Voiceover: Let's do a quick
review of contango and backwardation because they
really are opposites of each other, but they're used in
different context, sometimes with the exact right meaning,
sometimes with the not so right meaning, so let's clarify
what we're talking about. So if you hear a commodities
trader say that a market is in contango, they're normally
just referring to the fact that you have an upward
sloping futures curve. So technically it'd be just
you would call it a normal futures curve because it's
upward sloping. They would call it contango. It sounds a
little fancier and if you were to hear a commodities trader
say that a market is in backwardation, they're
really just talking about an inverted futures curve.
They're just talking about something like this. Now, if
we were to be more precise with those, that's how it's
used in kind of common every day lingo but if you
wanted to be more precise, if someone were to tell you
that we're to talk about contango theory ... contango
theory may be in an academic setting, then they're talking
about the notion that the future delivery price is
actually higher than what people expect the price to be at that
date. The problem with that is it's just a theory and
there's no way to know ahead of time what that expected price
actually was, so it's very theoretical. Similarly, if
someone is talking about backwardation theory or even,
I guess more particularly if they use the word "normal"
backwardation. If they say the theory of normal
backwardation, they just don't say backwardation by itself.
They say the theory of normal backwardation, they're talking
about the idea that the future delivery price is
lower than some expected price because the seller is willing
to sell it at discount so they can essentially lock their
prices in, but once again it's a very theoretical idea and
it's really hard to observe it in the real world because
you actually don't know what the expected price
is. So if someone is saying backwardation, they're usually
just talking about an inverted, an inverted futures curve.

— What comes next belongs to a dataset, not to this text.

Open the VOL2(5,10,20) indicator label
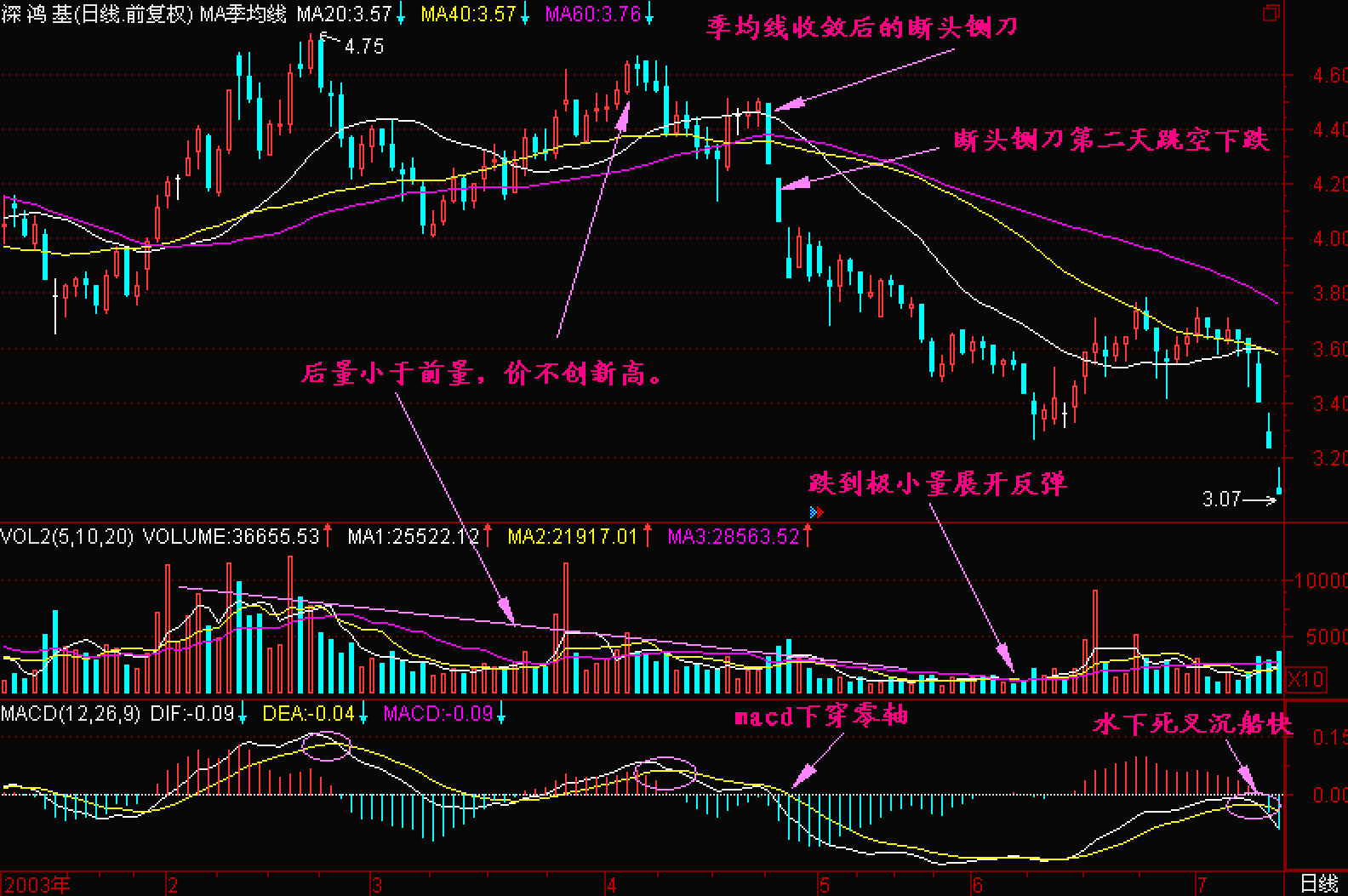coord(67,536)
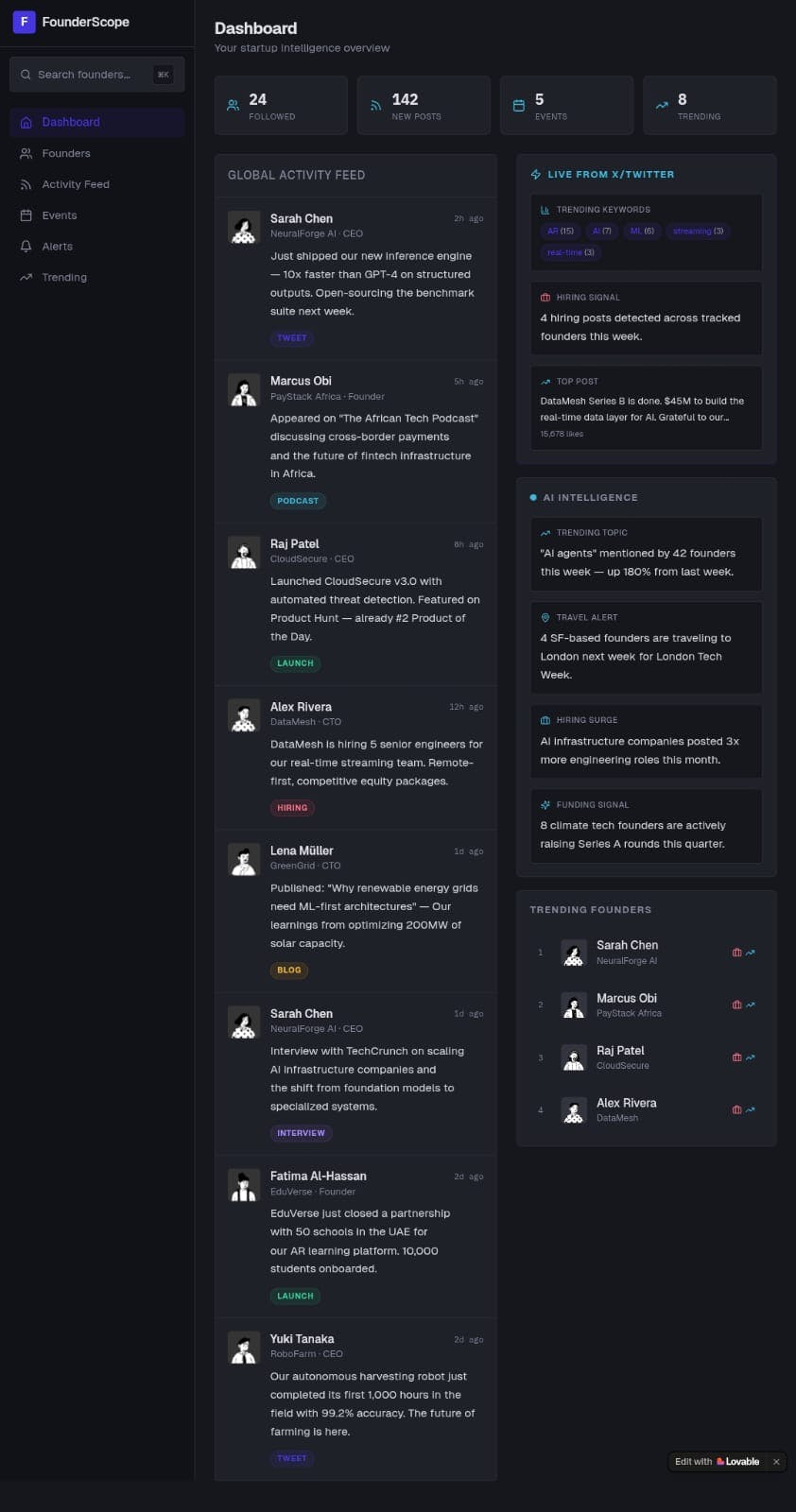Click the briefcase icon beside Sarah Chen in Trending Founders

(x=736, y=953)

If someone talks about normal backwardation or the theory
of normal backwardation, they're talking about the idea
that the future price, the future delivery price is below
the market's expected price. I've even seen the word
"normal contango" used when they're talking about contango
theory. The idea that the future price would be above
the expected price, so contango theory is the
opposite of the theory of normal backwardation. Now,
for both of the theories, you never know what this
expected price is, so you can't literally observe it, a
snapshot in real time and the closest thing we can do
to observing either a real contango in a market or
real normal backwardation in a market, is if in the
example of contango, if the future delivery price right now
is higher than the expected. As we get closer and closer
to that delivery date, it should converge or it
should move down so you can kind of observe contango
over time when this price moves down as we go forward
in time. This is a snapshot. This is it moving it down
... moving down as we move ahead in time. Same thing
for normal backwardation. The only way that you can
really observe it or even attempt to observe it, is
to look at what happens to this price over time. If eight
months, the deliver price is $50, but as we move future
... as we move forward in time and that contract becomes
closer and closer to its actual delivery date. It will
converge with the spot price and it will move up, so this
observation of the futures price moving up as you
get closer to delivery, that's a better way of
observing that a market is experiencing normal
backwardation. Hopefully that clarifies some things.